JUAN GONZÁLEZ: And, Jacinta, we have only about a minute left, but I wanted to ask you about a New York Times story published recently called “Silicon Valley’s Saudi Arabia Problem,” in light of what’s been going on in terms of the assassination of a journalist by the Saudi government. This whole issue of Saudi Arabia investing heavily in Silicon Valley through the Japanese company SoftBank?

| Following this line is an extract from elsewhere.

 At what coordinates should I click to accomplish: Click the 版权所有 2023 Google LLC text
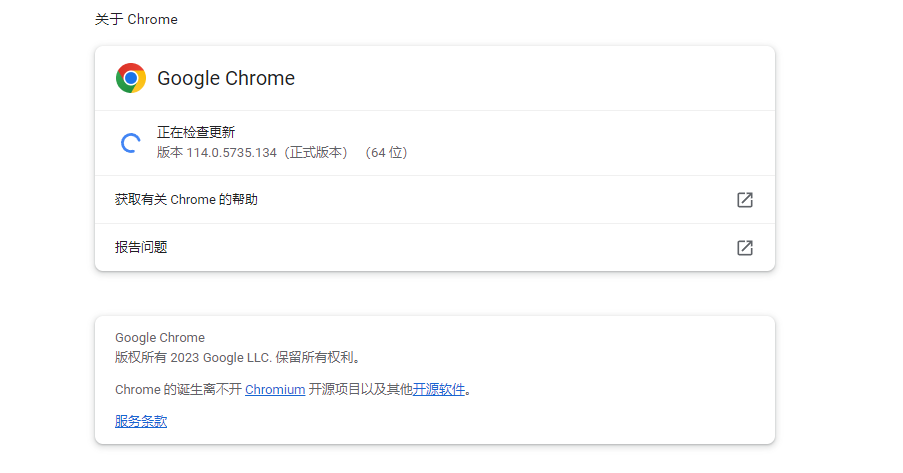tap(193, 358)
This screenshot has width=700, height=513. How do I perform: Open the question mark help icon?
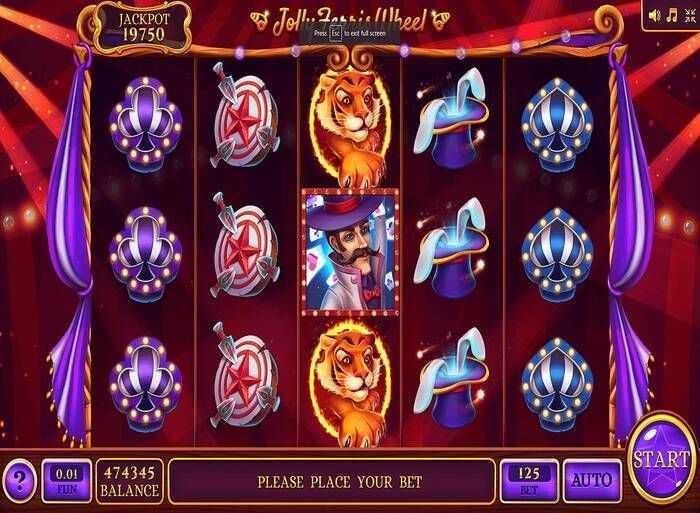click(x=19, y=480)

JACINTA GONZÁLEZ: Yeah. I mean, what we’re seeing now more than ever is we have corporations in Silicon Valley and other places in the world that are amassing more power, more money, more information than anyone else has. I mean, Amazon at this point literally knows what your favorite type of blender is and is holding your entire police file. We have to be able to have more accountability from these corporations. We need to be able to ensure that they are respecting basic human rights. And if the government isn’t willing to step up to do it, we know that workers inside are going to be able to organize, and also the general public is able to push back on them. But we know that more and more corporations are starting to influence international politics.
AMY GOODMAN: Jacinta González, we thank you very much for being with us, with the group Mijente.
That does it for today’s broadcast. I’ll be speaking tonight in Aliso Viejo in Orange County, California, at Soka University. Check our website. Juan González will be speaking at Rutgers on Friday night with Oscar López Rivera. I’m Amy Goodman, with Juan González.